■ About this exercise: Word for word, give the entries back.

■ Data shown:
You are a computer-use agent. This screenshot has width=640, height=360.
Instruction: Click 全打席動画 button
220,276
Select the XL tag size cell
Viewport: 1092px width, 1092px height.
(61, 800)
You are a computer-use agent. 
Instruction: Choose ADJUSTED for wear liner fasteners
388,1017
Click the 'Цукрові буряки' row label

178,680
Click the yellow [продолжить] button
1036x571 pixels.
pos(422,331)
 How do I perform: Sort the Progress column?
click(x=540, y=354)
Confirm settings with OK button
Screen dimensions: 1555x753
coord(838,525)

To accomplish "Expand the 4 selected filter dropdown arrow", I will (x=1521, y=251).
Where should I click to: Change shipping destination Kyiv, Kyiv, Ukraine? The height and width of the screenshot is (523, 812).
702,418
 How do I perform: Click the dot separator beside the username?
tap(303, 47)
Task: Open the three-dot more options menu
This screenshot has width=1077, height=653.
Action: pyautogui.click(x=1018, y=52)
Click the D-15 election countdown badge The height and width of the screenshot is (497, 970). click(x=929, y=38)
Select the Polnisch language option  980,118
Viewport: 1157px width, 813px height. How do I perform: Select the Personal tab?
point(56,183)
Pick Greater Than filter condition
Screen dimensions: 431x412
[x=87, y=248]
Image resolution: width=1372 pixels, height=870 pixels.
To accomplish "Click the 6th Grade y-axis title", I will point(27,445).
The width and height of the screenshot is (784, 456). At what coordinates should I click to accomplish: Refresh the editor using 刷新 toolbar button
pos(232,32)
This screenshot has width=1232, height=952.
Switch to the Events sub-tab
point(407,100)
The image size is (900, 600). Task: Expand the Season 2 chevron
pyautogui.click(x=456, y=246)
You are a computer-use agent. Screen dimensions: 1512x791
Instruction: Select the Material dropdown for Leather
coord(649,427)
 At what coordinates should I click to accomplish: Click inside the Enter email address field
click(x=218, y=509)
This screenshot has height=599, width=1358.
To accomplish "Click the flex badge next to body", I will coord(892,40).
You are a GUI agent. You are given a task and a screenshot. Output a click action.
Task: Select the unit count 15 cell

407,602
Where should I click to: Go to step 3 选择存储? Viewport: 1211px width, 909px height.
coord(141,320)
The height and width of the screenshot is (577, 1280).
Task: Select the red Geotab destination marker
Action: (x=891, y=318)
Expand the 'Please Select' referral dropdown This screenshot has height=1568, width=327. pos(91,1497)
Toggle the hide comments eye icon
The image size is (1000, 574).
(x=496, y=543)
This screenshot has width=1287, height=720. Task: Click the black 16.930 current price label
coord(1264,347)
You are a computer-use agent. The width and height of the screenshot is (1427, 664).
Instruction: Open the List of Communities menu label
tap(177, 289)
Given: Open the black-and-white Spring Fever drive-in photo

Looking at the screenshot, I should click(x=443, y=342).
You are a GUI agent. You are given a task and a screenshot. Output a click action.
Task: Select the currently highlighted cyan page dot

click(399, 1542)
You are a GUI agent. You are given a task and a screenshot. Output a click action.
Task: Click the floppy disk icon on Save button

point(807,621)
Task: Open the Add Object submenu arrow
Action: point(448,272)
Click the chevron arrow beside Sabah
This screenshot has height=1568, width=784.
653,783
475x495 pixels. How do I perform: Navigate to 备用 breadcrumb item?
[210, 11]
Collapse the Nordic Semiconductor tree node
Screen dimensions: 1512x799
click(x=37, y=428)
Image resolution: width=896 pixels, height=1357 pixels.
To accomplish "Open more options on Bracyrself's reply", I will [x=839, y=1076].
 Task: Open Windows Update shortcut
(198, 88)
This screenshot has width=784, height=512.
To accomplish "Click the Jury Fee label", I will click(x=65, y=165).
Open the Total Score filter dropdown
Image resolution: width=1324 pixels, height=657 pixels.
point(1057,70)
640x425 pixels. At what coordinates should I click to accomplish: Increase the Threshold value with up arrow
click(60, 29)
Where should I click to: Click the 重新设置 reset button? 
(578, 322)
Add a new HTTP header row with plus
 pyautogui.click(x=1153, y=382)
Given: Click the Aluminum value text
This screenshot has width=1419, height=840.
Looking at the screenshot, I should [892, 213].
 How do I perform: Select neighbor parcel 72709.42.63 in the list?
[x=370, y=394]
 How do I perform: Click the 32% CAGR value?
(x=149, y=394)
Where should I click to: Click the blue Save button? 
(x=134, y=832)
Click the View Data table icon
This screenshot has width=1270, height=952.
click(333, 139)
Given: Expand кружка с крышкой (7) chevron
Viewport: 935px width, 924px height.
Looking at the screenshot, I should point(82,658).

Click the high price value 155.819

■ Answer area:
You are a computer-use agent. This screenshot has width=640, height=360.
Instruction: Click 全打席動画 button
220,276
Select the XL tag size cell
Viewport: 1092px width, 1092px height.
(61, 800)
You are a computer-use agent. 
Instruction: Choose ADJUSTED for wear liner fasteners
388,1017
Click the 'Цукрові буряки' row label

178,680
Click the yellow [продолжить] button
1036x571 pixels.
pos(422,331)
 How do I perform: Sort the Progress column?
click(x=540, y=354)
Confirm settings with OK button
Screen dimensions: 1555x753
coord(838,525)

To accomplish "Expand the 4 selected filter dropdown arrow", I will (x=1521, y=251).
Where should I click to: Change shipping destination Kyiv, Kyiv, Ukraine? The height and width of the screenshot is (523, 812).
702,418
 How do I perform: Click the dot separator beside the username?
tap(303, 47)
Task: Open the three-dot more options menu
This screenshot has width=1077, height=653.
Action: pyautogui.click(x=1018, y=52)
Click the D-15 election countdown badge The height and width of the screenshot is (497, 970). click(x=929, y=38)
Select the Polnisch language option  980,118
Viewport: 1157px width, 813px height. How do I perform: Select the Personal tab?
point(56,183)
Pick Greater Than filter condition
Screen dimensions: 431x412
[x=87, y=248]
Image resolution: width=1372 pixels, height=870 pixels.
To accomplish "Click the 6th Grade y-axis title", I will point(27,445).
The width and height of the screenshot is (784, 456). At what coordinates should I click to accomplish: Refresh the editor using 刷新 toolbar button
pos(232,32)
This screenshot has width=1232, height=952.
Switch to the Events sub-tab
point(407,100)
The image size is (900, 600). Task: Expand the Season 2 chevron
pyautogui.click(x=456, y=246)
You are a computer-use agent. Screen dimensions: 1512x791
Instruction: Select the Material dropdown for Leather
coord(649,427)
 At what coordinates should I click to accomplish: Click inside the Enter email address field
click(x=218, y=509)
This screenshot has height=599, width=1358.
To accomplish "Click the flex badge next to body", I will coord(892,40).
You are a GUI agent. You are given a task and a screenshot. Output a click action.
Task: Select the unit count 15 cell

407,602
Where should I click to: Go to step 3 选择存储? Viewport: 1211px width, 909px height.
coord(141,320)
The height and width of the screenshot is (577, 1280).
Task: Select the red Geotab destination marker
Action: (x=891, y=318)
Expand the 'Please Select' referral dropdown This screenshot has height=1568, width=327. pos(91,1497)
Toggle the hide comments eye icon
The image size is (1000, 574).
(x=496, y=543)
This screenshot has width=1287, height=720. Task: Click the black 16.930 current price label
coord(1264,347)
You are a computer-use agent. The width and height of the screenshot is (1427, 664).
Instruction: Open the List of Communities menu label
tap(177, 289)
Given: Open the black-and-white Spring Fever drive-in photo

Looking at the screenshot, I should click(x=443, y=342).
You are a GUI agent. You are given a task and a screenshot. Output a click action.
Task: Select the currently highlighted cyan page dot

click(399, 1542)
You are a GUI agent. You are given a task and a screenshot. Output a click action.
Task: Click the floppy disk icon on Save button

point(807,621)
Task: Open the Add Object submenu arrow
Action: point(448,272)
Click the chevron arrow beside Sabah
This screenshot has height=1568, width=784.
653,783
475x495 pixels. How do I perform: Navigate to 备用 breadcrumb item?
[210, 11]
Collapse the Nordic Semiconductor tree node
Screen dimensions: 1512x799
click(x=37, y=428)
Image resolution: width=896 pixels, height=1357 pixels.
To accomplish "Open more options on Bracyrself's reply", I will [x=839, y=1076].
 Task: Open Windows Update shortcut
(198, 88)
This screenshot has width=784, height=512.
To accomplish "Click the Jury Fee label", I will click(x=65, y=165).
Open the Total Score filter dropdown
Image resolution: width=1324 pixels, height=657 pixels.
point(1057,70)
640x425 pixels. At what coordinates should I click to accomplish: Increase the Threshold value with up arrow
click(60, 29)
Where should I click to: Click the 重新设置 reset button? 
(578, 322)
Add a new HTTP header row with plus
 pyautogui.click(x=1153, y=382)
Given: Click the Aluminum value text
This screenshot has width=1419, height=840.
Looking at the screenshot, I should [892, 213].
 How do I perform: Select neighbor parcel 72709.42.63 in the list?
[x=370, y=394]
 How do I perform: Click the 32% CAGR value?
(x=149, y=394)
Where should I click to: Click the blue Save button? 
(x=134, y=832)
Click the View Data table icon
This screenshot has width=1270, height=952.
click(333, 139)
Given: Expand кружка с крышкой (7) chevron
Viewport: 935px width, 924px height.
Looking at the screenshot, I should point(82,658).

Click the high price value 155.819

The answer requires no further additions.